Stored records

--------------------------------

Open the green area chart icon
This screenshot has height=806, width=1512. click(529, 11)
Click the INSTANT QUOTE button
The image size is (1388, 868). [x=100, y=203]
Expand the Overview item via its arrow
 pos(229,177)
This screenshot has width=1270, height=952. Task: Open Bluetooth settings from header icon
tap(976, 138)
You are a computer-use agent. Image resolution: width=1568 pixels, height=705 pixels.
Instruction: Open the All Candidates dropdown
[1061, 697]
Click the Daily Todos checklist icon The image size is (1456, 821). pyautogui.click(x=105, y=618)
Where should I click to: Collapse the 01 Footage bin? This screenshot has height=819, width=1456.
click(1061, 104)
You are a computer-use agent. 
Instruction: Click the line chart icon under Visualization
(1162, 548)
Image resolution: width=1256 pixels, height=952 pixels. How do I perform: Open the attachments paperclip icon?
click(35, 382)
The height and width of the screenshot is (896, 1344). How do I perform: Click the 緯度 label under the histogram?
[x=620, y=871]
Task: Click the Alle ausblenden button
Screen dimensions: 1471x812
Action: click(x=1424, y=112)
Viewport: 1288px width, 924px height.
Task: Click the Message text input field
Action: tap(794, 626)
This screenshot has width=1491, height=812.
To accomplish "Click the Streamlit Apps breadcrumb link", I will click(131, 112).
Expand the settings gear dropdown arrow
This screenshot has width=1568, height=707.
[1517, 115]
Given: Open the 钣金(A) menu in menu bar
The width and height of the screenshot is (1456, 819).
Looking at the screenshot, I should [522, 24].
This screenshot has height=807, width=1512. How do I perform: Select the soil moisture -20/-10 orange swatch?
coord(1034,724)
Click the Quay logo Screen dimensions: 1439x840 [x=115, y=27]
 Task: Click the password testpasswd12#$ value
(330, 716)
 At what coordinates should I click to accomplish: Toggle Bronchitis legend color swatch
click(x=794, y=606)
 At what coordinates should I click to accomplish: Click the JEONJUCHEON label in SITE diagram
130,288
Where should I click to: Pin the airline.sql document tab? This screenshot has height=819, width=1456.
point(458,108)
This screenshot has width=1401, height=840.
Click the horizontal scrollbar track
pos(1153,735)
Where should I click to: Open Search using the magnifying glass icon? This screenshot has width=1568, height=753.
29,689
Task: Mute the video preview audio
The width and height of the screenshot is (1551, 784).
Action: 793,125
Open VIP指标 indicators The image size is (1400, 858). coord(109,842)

--------------------------------

EXERCISE DIRECTIONS
A verbatim copy of every entry is needed.

TASK SOLUTION
Open the green area chart icon
This screenshot has height=806, width=1512. click(529, 11)
Click the INSTANT QUOTE button
The image size is (1388, 868). [x=100, y=203]
Expand the Overview item via its arrow
 pos(229,177)
This screenshot has width=1270, height=952. Task: Open Bluetooth settings from header icon
tap(976, 138)
You are a computer-use agent. Image resolution: width=1568 pixels, height=705 pixels.
Instruction: Open the All Candidates dropdown
[1061, 697]
Click the Daily Todos checklist icon The image size is (1456, 821). pyautogui.click(x=105, y=618)
Where should I click to: Collapse the 01 Footage bin? This screenshot has height=819, width=1456.
click(1061, 104)
You are a computer-use agent. 
Instruction: Click the line chart icon under Visualization
(1162, 548)
Image resolution: width=1256 pixels, height=952 pixels. How do I perform: Open the attachments paperclip icon?
click(35, 382)
The height and width of the screenshot is (896, 1344). How do I perform: Click the 緯度 label under the histogram?
[x=620, y=871]
Task: Click the Alle ausblenden button
Screen dimensions: 1471x812
Action: click(x=1424, y=112)
Viewport: 1288px width, 924px height.
Task: Click the Message text input field
Action: tap(794, 626)
This screenshot has width=1491, height=812.
To accomplish "Click the Streamlit Apps breadcrumb link", I will click(131, 112).
Expand the settings gear dropdown arrow
This screenshot has width=1568, height=707.
[1517, 115]
Given: Open the 钣金(A) menu in menu bar
The width and height of the screenshot is (1456, 819).
Looking at the screenshot, I should [522, 24].
This screenshot has height=807, width=1512. How do I perform: Select the soil moisture -20/-10 orange swatch?
coord(1034,724)
Click the Quay logo Screen dimensions: 1439x840 [x=115, y=27]
 Task: Click the password testpasswd12#$ value
(330, 716)
 At what coordinates should I click to accomplish: Toggle Bronchitis legend color swatch
click(x=794, y=606)
 At what coordinates should I click to accomplish: Click the JEONJUCHEON label in SITE diagram
130,288
Where should I click to: Pin the airline.sql document tab? This screenshot has height=819, width=1456.
point(458,108)
This screenshot has width=1401, height=840.
Click the horizontal scrollbar track
pos(1153,735)
Where should I click to: Open Search using the magnifying glass icon? This screenshot has width=1568, height=753.
29,689
Task: Mute the video preview audio
The width and height of the screenshot is (1551, 784).
Action: 793,125
Open VIP指标 indicators The image size is (1400, 858). coord(109,842)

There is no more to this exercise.